== DATA EXCERPTS

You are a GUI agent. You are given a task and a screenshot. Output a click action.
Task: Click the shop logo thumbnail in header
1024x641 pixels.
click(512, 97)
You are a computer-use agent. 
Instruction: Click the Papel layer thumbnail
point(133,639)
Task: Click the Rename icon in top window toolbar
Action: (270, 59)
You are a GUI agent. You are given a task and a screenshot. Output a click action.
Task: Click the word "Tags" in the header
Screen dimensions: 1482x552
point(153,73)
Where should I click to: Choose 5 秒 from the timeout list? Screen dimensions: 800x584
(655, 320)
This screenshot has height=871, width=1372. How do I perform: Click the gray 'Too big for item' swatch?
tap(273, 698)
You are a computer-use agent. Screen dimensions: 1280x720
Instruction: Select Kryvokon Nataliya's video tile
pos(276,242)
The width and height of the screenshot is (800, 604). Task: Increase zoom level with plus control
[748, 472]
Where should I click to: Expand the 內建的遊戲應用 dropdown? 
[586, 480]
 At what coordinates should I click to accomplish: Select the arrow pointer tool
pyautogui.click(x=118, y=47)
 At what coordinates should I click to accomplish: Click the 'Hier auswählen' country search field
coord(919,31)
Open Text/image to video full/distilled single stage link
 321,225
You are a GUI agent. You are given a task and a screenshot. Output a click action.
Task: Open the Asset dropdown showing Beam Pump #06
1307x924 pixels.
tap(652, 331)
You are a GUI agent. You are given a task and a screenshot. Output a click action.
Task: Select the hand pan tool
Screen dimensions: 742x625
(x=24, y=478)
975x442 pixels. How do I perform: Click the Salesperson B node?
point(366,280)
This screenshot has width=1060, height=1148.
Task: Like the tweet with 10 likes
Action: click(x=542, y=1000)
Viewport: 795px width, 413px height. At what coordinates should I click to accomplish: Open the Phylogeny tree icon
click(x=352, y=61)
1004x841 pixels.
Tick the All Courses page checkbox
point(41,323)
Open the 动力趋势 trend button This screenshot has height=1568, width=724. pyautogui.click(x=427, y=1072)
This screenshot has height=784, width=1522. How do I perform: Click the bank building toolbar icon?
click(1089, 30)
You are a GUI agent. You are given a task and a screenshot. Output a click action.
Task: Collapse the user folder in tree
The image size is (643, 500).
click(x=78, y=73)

====

- **YOUR GOAL**: All the records above need to be output exactly, with none omitted.

- **RESPONSE TO THE TASK**:
You are a GUI agent. You are given a task and a screenshot. Output a click action.
Task: Click the shop logo thumbnail in header
1024x641 pixels.
click(512, 97)
You are a computer-use agent. 
Instruction: Click the Papel layer thumbnail
point(133,639)
Task: Click the Rename icon in top window toolbar
Action: (270, 59)
You are a GUI agent. You are given a task and a screenshot. Output a click action.
Task: Click the word "Tags" in the header
Screen dimensions: 1482x552
point(153,73)
Where should I click to: Choose 5 秒 from the timeout list? Screen dimensions: 800x584
(655, 320)
This screenshot has height=871, width=1372. How do I perform: Click the gray 'Too big for item' swatch?
tap(273, 698)
You are a computer-use agent. Screen dimensions: 1280x720
Instruction: Select Kryvokon Nataliya's video tile
pos(276,242)
The width and height of the screenshot is (800, 604). Task: Increase zoom level with plus control
[748, 472]
Where should I click to: Expand the 內建的遊戲應用 dropdown? 
[586, 480]
 At what coordinates should I click to accomplish: Select the arrow pointer tool
pyautogui.click(x=118, y=47)
 At what coordinates should I click to accomplish: Click the 'Hier auswählen' country search field
coord(919,31)
Open Text/image to video full/distilled single stage link
 321,225
You are a GUI agent. You are given a task and a screenshot. Output a click action.
Task: Open the Asset dropdown showing Beam Pump #06
1307x924 pixels.
tap(652, 331)
You are a GUI agent. You are given a task and a screenshot. Output a click action.
Task: Select the hand pan tool
Screen dimensions: 742x625
(x=24, y=478)
975x442 pixels. How do I perform: Click the Salesperson B node?
point(366,280)
This screenshot has width=1060, height=1148.
Task: Like the tweet with 10 likes
Action: click(x=542, y=1000)
Viewport: 795px width, 413px height. At what coordinates should I click to accomplish: Open the Phylogeny tree icon
click(x=352, y=61)
1004x841 pixels.
Tick the All Courses page checkbox
point(41,323)
Open the 动力趋势 trend button This screenshot has height=1568, width=724. pyautogui.click(x=427, y=1072)
This screenshot has height=784, width=1522. How do I perform: Click the bank building toolbar icon?
click(1089, 30)
You are a GUI agent. You are given a task and a screenshot. Output a click action.
Task: Collapse the user folder in tree
The image size is (643, 500).
click(x=78, y=73)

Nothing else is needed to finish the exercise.